■ Task ■
The data that follows should be copied out exactly.

■ Given entries ■
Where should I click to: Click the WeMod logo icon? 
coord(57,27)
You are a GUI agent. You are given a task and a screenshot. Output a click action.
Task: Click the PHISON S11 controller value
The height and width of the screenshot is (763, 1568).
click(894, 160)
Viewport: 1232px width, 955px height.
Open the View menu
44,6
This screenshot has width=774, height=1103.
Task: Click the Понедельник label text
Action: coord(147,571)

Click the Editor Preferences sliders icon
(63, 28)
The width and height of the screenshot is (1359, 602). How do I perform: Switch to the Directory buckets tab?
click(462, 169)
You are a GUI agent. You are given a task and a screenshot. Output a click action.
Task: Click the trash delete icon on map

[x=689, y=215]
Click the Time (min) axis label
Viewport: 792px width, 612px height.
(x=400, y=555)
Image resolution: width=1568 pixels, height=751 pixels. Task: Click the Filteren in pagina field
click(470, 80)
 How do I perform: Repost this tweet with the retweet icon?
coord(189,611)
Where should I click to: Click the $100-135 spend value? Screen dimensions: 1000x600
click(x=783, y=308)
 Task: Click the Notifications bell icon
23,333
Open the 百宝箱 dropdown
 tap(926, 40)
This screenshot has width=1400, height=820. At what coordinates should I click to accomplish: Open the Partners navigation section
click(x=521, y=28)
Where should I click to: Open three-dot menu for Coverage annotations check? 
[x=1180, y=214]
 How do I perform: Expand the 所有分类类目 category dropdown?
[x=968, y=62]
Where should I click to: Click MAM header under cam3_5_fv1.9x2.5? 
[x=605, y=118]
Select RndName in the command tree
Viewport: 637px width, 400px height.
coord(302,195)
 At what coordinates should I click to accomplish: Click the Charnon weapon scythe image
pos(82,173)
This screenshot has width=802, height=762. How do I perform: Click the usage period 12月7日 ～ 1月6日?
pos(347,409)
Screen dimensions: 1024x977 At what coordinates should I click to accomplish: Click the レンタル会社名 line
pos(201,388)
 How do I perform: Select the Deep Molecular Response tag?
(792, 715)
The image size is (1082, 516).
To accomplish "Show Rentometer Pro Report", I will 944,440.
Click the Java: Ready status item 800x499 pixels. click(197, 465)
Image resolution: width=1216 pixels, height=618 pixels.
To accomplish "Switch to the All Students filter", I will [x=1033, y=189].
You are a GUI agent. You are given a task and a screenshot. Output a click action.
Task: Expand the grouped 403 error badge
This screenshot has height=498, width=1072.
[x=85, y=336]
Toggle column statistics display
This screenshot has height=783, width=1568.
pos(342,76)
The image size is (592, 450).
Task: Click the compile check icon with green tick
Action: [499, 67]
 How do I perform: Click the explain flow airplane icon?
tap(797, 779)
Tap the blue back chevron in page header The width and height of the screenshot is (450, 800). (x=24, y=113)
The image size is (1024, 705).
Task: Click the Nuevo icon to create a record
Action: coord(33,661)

■ Worked solution ■
Where should I click to: Click the WeMod logo icon? 
coord(57,27)
You are a GUI agent. You are given a task and a screenshot. Output a click action.
Task: Click the PHISON S11 controller value
The height and width of the screenshot is (763, 1568).
click(894, 160)
Viewport: 1232px width, 955px height.
Open the View menu
44,6
This screenshot has width=774, height=1103.
Task: Click the Понедельник label text
Action: coord(147,571)

Click the Editor Preferences sliders icon
(63, 28)
The width and height of the screenshot is (1359, 602). How do I perform: Switch to the Directory buckets tab?
click(462, 169)
You are a GUI agent. You are given a task and a screenshot. Output a click action.
Task: Click the trash delete icon on map

[x=689, y=215]
Click the Time (min) axis label
Viewport: 792px width, 612px height.
(x=400, y=555)
Image resolution: width=1568 pixels, height=751 pixels. Task: Click the Filteren in pagina field
click(470, 80)
 How do I perform: Repost this tweet with the retweet icon?
coord(189,611)
Where should I click to: Click the $100-135 spend value? Screen dimensions: 1000x600
click(x=783, y=308)
 Task: Click the Notifications bell icon
23,333
Open the 百宝箱 dropdown
 tap(926, 40)
This screenshot has width=1400, height=820. At what coordinates should I click to accomplish: Open the Partners navigation section
click(x=521, y=28)
Where should I click to: Open three-dot menu for Coverage annotations check? 
[x=1180, y=214]
 How do I perform: Expand the 所有分类类目 category dropdown?
[x=968, y=62]
Where should I click to: Click MAM header under cam3_5_fv1.9x2.5? 
[x=605, y=118]
Select RndName in the command tree
Viewport: 637px width, 400px height.
coord(302,195)
 At what coordinates should I click to accomplish: Click the Charnon weapon scythe image
pos(82,173)
This screenshot has width=802, height=762. How do I perform: Click the usage period 12月7日 ～ 1月6日?
pos(347,409)
Screen dimensions: 1024x977 At what coordinates should I click to accomplish: Click the レンタル会社名 line
pos(201,388)
 How do I perform: Select the Deep Molecular Response tag?
(792, 715)
The image size is (1082, 516).
To accomplish "Show Rentometer Pro Report", I will 944,440.
Click the Java: Ready status item 800x499 pixels. click(197, 465)
Image resolution: width=1216 pixels, height=618 pixels.
To accomplish "Switch to the All Students filter", I will [x=1033, y=189].
You are a GUI agent. You are given a task and a screenshot. Output a click action.
Task: Expand the grouped 403 error badge
This screenshot has height=498, width=1072.
[x=85, y=336]
Toggle column statistics display
This screenshot has height=783, width=1568.
pos(342,76)
The image size is (592, 450).
Task: Click the compile check icon with green tick
Action: [499, 67]
 How do I perform: Click the explain flow airplane icon?
tap(797, 779)
Tap the blue back chevron in page header The width and height of the screenshot is (450, 800). (x=24, y=113)
The image size is (1024, 705).
Task: Click the Nuevo icon to create a record
Action: coord(33,661)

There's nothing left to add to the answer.